§ Exercise requirements
a – Return the passage of the post about parents from "Rachel's post to" up to and including "in Real Time?".
b – Using the post about parents, decide whether each statement agrees with it, answering yes or no and quoting the deciding words: (i) The writer's parents are on their 9th vacation in the past 12 months. (ii) The writer rarely finds the writer's mother annoying. (iii) Rachel's post was addressed to her father.

§ Text
+---+
Rachel's post to her mother made me cry. Why is it that it's only when someone dies that we really celebrate them? I'm so guilty of finding my mother annoying more often than finding her to be a treasure. Currently I'm struggling with her life of self-indulgence. Her and my father are on their 9th vacation in the past 12 months, which is fine...they are "enjoying their retirement" which is the American Dream, it's just tough to muster up the whole "Oh, guys I'm SOOOO happy that you're finally going to have a nice vacation/cruise/trip to thailand to get some deserved rest and recreation" like, every other frickin' week. So parents are supposed to be annoying, right? Yes they make me crazy, but the thing is if my mind ever drifts toward the eventuality of their deaths, I freak out. I cannot imagine life without them. Is there a way to cherish parents and loved ones in Real Time?
+---+
§ Dataset extract
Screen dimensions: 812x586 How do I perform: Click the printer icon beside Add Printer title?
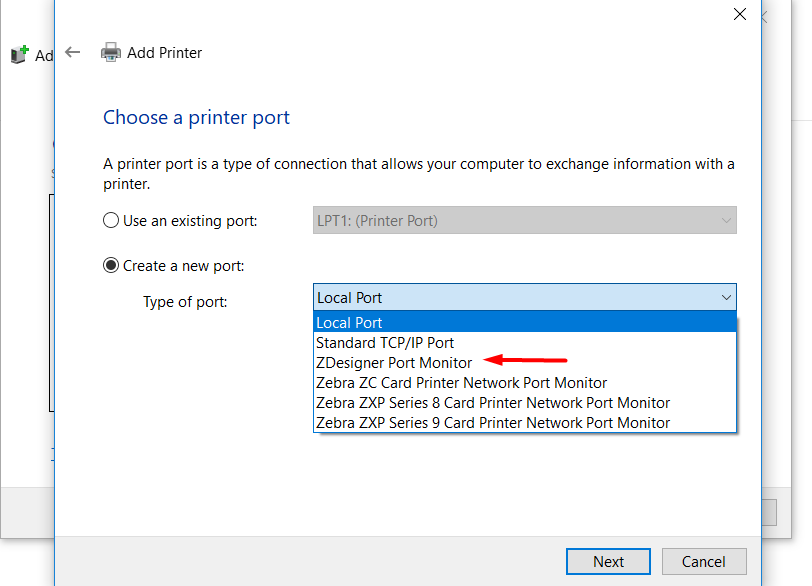[111, 51]
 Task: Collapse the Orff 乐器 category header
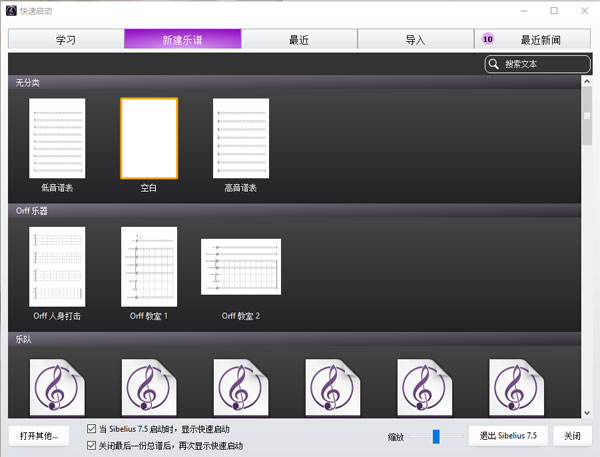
+---+
§ Solutions per task
a –
Rachel's post to her mother made me cry. Why is it that it's only when someone dies that we really celebrate them? I'm so guilty of finding my mother annoying more often than finding her to be a treasure. Currently I'm struggling with her life of self-indulgence. Her and my father are on their 9th vacation in the past 12 months, which is fine...they are "enjoying their retirement" which is the American Dream, it's just tough to muster up the whole "Oh, guys I'm SOOOO happy that you're finally going to have a nice vacation/cruise/trip to thailand to get some deserved rest and recreation" like, every other frickin' week. So parents are supposed to be annoying, right? Yes they make me crazy, but the thing is if my mind ever drifts toward the eventuality of their deaths, I freak out. I cannot imagine life without them. Is there a way to cherish parents and loved ones in Real Time?

b –
(i) Yes: "Her and my father are on their 9th vacation in the past 12 months"
(ii) No: "I'm so guilty of finding my mother annoying more often than finding her to be a treasure."
(iii) No: "Rachel's post to her mother made me cry."